LUT release rate of the SPI-LUT nanodelivery system with different ultrasonic pretreatments in gastrointestinal digestion.
3.4.2. DPPH free radical scavenging effect
The antioxidant effect of phenolic compounds versus DPPH free radicals could be assessed by their capability to relieve electrons or H-atoms Achat et al. [1]. As shown in Fig. 14, the DPPH elimination rate of samples without in vitro simulated digestion was low, and the DPPH elimination ratio of all samples was no >15%, which indicates that LUT was encapsulated by SPI. Under high encapsulation efficiency, LUT could not release hydrogen or electrons, resulting in a low DPPH elimination rate of the samples. After simulated gastric digestion in vitro, the DPPH clearance of all samples increased significantly, and with the increase of ultrasonic pretreatment power, the DPPH clearance of the nanodelivery system decreased first and then increased, which was consistent with the EE results. This shows that SPI of appropriate ultrasonic pretreatment could better embed LUT to reduce the DPPH clearance of the nanodelivery system. After intestinal digestion, the DPPH clearance rate of the sample continued to increase. This shows that in the gastric digestion stage, a portion of LUT was released, and the released LUT could scavenge free radicals, form more stable products and terminate the free radical chain reaction, which improved DPPH clearance [48]. When the SPI-LUT nanodelivery system was digested in the intestine, a large amount of LUT was released. This might be because the interaction between SPI and LUT altered the secondary protein structure and increased the number of binding sites with digestive enzymes, which improved the digestibility of protein and promoted the release of LUT[28]. Thus, the DPPH clearance of the SPI-LUT nanodelivery system was greatly improved.

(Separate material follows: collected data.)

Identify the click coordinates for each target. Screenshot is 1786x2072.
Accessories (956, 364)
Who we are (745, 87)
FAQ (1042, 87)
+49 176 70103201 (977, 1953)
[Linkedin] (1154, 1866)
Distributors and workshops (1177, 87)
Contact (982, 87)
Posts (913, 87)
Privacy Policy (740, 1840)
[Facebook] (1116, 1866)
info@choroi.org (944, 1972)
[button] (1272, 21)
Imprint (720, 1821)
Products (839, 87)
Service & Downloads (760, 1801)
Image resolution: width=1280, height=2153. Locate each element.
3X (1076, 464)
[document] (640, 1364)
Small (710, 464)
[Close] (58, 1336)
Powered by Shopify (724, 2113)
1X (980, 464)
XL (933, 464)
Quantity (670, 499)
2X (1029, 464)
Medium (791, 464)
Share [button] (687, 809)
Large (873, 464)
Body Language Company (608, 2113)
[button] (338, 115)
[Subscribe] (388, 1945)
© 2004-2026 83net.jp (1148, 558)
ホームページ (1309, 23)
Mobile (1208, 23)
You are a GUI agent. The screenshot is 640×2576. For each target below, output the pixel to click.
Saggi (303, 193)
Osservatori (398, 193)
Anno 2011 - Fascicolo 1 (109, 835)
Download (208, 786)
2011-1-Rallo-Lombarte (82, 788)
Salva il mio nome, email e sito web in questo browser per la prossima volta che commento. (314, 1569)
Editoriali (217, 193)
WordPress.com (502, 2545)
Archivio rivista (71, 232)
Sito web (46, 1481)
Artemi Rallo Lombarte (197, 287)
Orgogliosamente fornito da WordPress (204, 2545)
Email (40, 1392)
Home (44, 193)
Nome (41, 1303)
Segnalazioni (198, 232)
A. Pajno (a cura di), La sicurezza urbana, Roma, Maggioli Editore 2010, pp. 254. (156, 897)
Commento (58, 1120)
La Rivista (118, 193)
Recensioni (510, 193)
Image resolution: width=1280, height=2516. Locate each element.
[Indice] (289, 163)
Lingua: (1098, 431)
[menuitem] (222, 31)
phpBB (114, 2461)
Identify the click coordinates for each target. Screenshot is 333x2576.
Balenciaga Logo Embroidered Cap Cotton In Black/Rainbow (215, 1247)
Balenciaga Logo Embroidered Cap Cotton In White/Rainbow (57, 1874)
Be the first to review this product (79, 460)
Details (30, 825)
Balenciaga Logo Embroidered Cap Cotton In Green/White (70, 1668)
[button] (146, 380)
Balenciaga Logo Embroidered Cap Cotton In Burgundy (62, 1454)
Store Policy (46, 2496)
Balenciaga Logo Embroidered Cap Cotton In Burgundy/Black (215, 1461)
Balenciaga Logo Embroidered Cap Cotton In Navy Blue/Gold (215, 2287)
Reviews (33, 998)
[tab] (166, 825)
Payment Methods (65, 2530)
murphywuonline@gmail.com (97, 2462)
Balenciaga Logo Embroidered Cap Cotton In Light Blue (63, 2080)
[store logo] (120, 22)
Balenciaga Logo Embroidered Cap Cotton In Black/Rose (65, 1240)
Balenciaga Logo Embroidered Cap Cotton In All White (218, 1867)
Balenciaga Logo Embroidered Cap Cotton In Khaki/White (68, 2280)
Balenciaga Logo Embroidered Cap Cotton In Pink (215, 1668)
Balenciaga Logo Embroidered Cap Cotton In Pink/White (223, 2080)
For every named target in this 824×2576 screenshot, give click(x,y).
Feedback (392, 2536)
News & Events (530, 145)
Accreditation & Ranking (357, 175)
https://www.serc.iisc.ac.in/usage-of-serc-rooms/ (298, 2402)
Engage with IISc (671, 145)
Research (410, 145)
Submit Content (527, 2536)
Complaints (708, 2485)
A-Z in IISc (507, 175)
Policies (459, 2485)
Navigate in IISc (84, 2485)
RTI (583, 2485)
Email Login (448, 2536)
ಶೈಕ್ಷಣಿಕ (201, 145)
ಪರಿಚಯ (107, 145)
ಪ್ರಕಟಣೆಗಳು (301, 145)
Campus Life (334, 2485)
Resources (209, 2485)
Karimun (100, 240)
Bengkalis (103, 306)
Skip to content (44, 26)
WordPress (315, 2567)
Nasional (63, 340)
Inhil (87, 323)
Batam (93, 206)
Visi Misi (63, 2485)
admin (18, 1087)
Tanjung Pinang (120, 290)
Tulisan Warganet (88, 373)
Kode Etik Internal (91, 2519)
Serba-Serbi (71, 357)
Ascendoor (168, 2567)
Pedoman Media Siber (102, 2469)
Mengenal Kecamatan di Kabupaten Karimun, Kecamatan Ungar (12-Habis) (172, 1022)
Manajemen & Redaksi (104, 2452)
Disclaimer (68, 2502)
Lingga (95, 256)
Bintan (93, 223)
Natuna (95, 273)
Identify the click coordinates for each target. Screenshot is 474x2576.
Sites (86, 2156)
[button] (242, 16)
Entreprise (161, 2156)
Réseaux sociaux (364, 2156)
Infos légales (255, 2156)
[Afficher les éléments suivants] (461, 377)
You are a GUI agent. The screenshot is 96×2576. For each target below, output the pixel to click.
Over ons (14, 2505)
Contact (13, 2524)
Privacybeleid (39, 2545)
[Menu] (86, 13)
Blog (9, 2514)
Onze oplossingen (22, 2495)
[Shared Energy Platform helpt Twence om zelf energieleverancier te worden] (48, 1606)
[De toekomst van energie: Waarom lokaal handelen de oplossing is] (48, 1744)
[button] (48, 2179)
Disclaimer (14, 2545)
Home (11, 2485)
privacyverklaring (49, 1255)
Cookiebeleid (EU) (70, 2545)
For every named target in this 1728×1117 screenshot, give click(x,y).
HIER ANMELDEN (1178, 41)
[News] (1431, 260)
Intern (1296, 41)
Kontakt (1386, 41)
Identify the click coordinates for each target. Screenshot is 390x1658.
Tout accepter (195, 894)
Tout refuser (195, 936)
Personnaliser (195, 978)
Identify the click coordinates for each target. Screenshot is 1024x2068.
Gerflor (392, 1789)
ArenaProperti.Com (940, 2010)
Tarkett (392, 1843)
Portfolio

With the increase of ultrasound pretreatment power, the DPPH clearance of the nanodelivery system first increased (55.63 %) and then decreased. This is consistent with the EE results and simulated digestion in vitro. This indicates that appropriate ultrasound pretreatment power could increase the antioxidant activity of the nanodelivery system, which is related to the fact that ultrasound promotes the binding and release of SPI and more LUT.
Fig. 14.
DPPH clearance effect of the ultrasonically pretreated SPI-LUT nanodelivery system during gastrointestinal digestion.
4. Conclusion
Ultrasonic pretreatment of SPI facilitated the non-covalent complexation of SPI with LUT, leading to a higher encapsulation efficacy, loading amount, surface charge, and lower particle size and surface hydrophobicity of the SPI–LUT nanodelivery system. The ultrasonically pretreated SPI–LUT nanodelivery system exhibited flexible secondary structures and incompact tertiary conformations. The nanodelivery system treated with 200 W ultrasound exhibited the highest release rate of LUT and antioxidant activities. Appropriate ultrasonic pretreatment of SPI could better protect LUT from degradation caused by gastric acid corrosion and promote its massive release in SIF to improve the bioavailability and antioxidant activity of LUT. The improvement in these functional properties by the appropriate ultrasonic treatment could relate to stronger SPI–LUT interactions and structural modifications of the nanodelivery system. This study provides a preliminary basis for the expansion of the application field of soybean protein isolate and the efficient application of flavonoids.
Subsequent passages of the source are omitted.